Metro reviewed the current and projected Renewal Capital Asset Planning Process (RECAPP) ratings for Calgary Board of Education facilities to get a sense of the struggles associated with an infrastructure backlog the organization says stands at roughly $920 million.
RECAPP assessments are carried out by the province on each board-owned building every five years.
The CBE last published its current RECAPP ratings in 2012 as part of a 10-year outlook on student accommodation. In that report, the majority of schools were rated "A" for acceptable. Only one site, Bowness High School, was given the lower-tier grade of "M" for marginal.
Bowness has since been approved for a career-and-technology-focused facelift that could cost up to $20 million.
But other sites appear headed towards a similar state as the 10-year projected RECAPP ratings indicate 72 CBE sites will soon be rated marginal. By its own definitions, a marginal school "meets minimum requirements; has significant deficiencies. May have high operating/maintenance costs."
When informed the findings, Joy Bowen-Eyre, CBE trustee chair, said her organization is coming to a "critical intersection" on capital infrastructure.
"We can't afford to lose 72 schools — we need the space," she said, later adding, "It's not just about getting the new schools, it's about modernizing and making sure the maintenance is up to par for the other schools."
Viscount's current RECAPP rating is acceptable, but provincial officials have said it's due for another look over in 2015, providing it's still open.
Bowen-Eyre said the provincial funding for infrastructure is the primary problem. Provincewide, Alberta Education plans to supply boards with $100 million for upkeep this fall, a jump of more than $22 million over 2013-14 levels but only $1.6 million more than was offered in 2012-13.

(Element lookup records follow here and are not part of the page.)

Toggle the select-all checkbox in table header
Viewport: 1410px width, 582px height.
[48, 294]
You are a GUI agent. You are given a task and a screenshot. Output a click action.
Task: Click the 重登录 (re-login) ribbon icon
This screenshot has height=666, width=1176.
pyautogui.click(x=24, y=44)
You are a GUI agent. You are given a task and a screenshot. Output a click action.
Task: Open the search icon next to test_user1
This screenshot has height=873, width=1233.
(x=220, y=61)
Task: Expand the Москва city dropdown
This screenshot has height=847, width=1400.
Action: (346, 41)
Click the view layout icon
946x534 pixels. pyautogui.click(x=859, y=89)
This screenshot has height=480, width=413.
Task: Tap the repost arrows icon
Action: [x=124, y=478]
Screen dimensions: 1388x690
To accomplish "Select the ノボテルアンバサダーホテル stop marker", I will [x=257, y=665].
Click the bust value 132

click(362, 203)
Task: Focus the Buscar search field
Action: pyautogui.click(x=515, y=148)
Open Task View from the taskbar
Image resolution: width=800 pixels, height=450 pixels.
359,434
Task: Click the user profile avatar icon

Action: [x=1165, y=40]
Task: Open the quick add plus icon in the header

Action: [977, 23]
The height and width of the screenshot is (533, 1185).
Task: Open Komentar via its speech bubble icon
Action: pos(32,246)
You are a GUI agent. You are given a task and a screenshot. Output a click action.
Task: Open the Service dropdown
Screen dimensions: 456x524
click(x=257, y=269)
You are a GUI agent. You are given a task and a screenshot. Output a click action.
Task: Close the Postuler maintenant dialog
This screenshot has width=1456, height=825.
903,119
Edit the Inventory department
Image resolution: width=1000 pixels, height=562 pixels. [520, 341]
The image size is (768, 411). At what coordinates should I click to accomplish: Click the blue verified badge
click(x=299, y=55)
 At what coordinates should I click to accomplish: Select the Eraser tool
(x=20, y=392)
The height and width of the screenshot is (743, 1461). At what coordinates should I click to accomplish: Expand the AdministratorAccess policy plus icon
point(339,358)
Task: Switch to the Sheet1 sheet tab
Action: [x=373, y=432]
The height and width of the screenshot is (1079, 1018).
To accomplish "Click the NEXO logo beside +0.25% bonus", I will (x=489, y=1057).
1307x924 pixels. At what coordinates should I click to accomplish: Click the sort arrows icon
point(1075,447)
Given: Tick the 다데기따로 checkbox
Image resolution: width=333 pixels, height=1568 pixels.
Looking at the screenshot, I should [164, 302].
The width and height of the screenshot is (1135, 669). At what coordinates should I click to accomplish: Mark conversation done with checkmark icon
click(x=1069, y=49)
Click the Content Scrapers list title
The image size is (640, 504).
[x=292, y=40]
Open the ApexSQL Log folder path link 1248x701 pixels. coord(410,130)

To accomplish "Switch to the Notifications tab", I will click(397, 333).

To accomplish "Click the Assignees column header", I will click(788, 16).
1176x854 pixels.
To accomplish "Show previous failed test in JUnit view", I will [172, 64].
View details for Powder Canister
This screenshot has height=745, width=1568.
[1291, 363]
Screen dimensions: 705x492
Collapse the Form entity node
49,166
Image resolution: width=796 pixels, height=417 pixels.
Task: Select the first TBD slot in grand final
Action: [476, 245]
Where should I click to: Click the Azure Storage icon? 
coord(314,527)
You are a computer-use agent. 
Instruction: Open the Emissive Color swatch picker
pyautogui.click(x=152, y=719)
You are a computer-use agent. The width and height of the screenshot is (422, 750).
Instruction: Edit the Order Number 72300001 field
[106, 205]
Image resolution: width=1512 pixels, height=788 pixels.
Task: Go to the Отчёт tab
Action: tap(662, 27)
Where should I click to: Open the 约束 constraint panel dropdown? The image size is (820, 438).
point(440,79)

In 2013, the CBE pulled in $14.6 million for infrastructure renewal, a drop of 23 per cent over the year prior. In the meantime, board officials estimated they needed $23 million just to keep pace.
Bob Anderson, president of the Canadian Union of Public Employees local, which represents 700 custodial workers, said he believes similar issues will pop up at many other buildings erected 50 or more years ago. Anderson said the roofing material used in that construction era requires a great deal of maintenance and his members are stretched too thin as it is.
"We haven't found anything that causing us to be alarmed or take any action yet, but the fear is this stuff is out there," Anderson said.
"A billion dollars in deferred maintenance — it has to be there."